2023 CO 26
Colo.2023Background
- Commercial property owners in Jefferson County sued the county assessor and BOE in Dec. 2020 seeking revaluation of their 2020 assessments, alleging COVID-19 and attendant public‑health orders were “unusual conditions” under § 39‑1‑104(11)(b)(I).
- Plaintiffs argued (1) COVID‑19 was a “detrimental act[] of nature” and (2) state and local public‑health orders were “regulations restricting . . . the use of the land,” both of which would require mid‑cycle reassessments under Colorado’s two‑year reassessment scheme.
- The district court dismissed for failure to state a claim, finding the pandemic was an indirect, intangible event not analogous to the ARL examples of detrimental acts of nature, and the orders regulated business operations (improvements), not the land itself.
- Plaintiffs appealed; the Colorado Supreme Court accepted review to decide whether COVID‑19 or the public‑health orders qualified as unusual conditions requiring revaluation.
- The Court analyzed the statute, the Assessors’ Reference Library (ARL), and precedent distinguishing land from improvements and excluding economic changes from the unusual‑conditions exception.
- Holding: COVID‑19 is not a “detrimental act[] of nature,” the public‑health orders are not regulations restricting the use of land, economic impacts are not an unusual condition, and the dismissal was affirmed.
Issues
| Issue | Plaintiff's Argument | Defendant's Argument | Held |
|---|---|---|---|
| Whether COVID‑19 is a “detrimental act[] of nature” under § 39‑1‑104(11)(b)(I) | Pandemic caused harm/loss and fits definitions of detrimental and natural cause | Virus/pandemic is not the kind of overwhelming, physical natural event tied to real property | No — COVID‑19 is not an act of nature “in or related to” real property; statute/ARL examples limit the term |
| Whether public‑health orders are “regulations restricting . . . the use of the land” | Orders restricted or prevented use of plaintiffs’ properties and thus restricted land use | Orders regulated business operations/improvements, not the land itself; they were temporary | No — orders affected operation of improvements, not the land’s legal use or categorization |
| Whether economic impacts of COVID‑19 constitute an unusual condition | Economic downturn from pandemic justifies mid‑cycle revaluation | Economic/economic‑condition changes are not among the statute’s enumerated unusual conditions | No — economic fluctuations are not unusual conditions under the statute or precedent |
| Whether dismissal for failure to state a claim was improper (factual‑support contention) | District court relied on factual assumptions and speculation | Plaintiffs’ theory fails as matter of law; dismissal appropriate | Affirmed — court resolved legal insufficiency and did not need to remand for factual development |
Key Cases Cited
- LaDuke v.

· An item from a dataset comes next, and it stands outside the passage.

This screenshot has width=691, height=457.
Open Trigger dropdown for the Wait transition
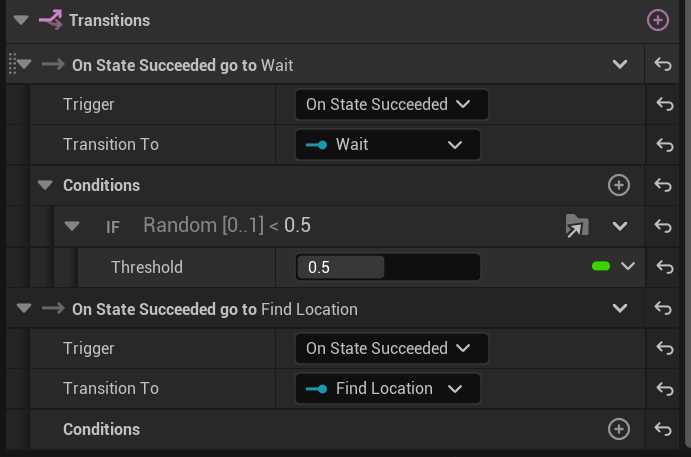click(x=390, y=104)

CF & I Steel Corp., 785 P.2d 605 (Colo. 1990) (distinguishing land use from use of improvements; limits change‑of‑use unusual‑conditions claim)
- Carrara Place, Ltd. v. Arapahoe Cnty. Bd. of Equalization, 761 P.2d 197 (Colo. 1988) (economic condition changes do not trigger unusual‑conditions reassessment)
- Huddleston v. Grand Cnty. Bd. of Equalization, 913 P.2d 15 (Colo. 1996) (ARL binding on assessors)
- Bly v. Story, 241 P.3d 529 (Colo. 2010) (standards for reviewing Rule 12(b)(5) dismissals)
- Warne v. Hall, 373 P.3d 588 (Colo. 2016) (pleading standard: plausible grounds to infer a claim)
- Bell Atl. Corp. v. Twombly, 550 U.S. 544 (U.S. 2007) (plausibility pleading standard)
- Gessler v. Colorado Common Cause, 327 P.3d 232 (Colo. 2014) (deference to reasonable agency interpretations)
- BP Am. Prod. Co. v. Colorado Dep’t of Revenue, 369 P.3d 281 (Colo. 2016) (court not bound by agency interpretation)
- Jefferson Cnty. Bd. of Equalization v. Gerganoff, 241 P.3d 932 (Colo. 2010) (statutory interpretation principles for property tax statutes)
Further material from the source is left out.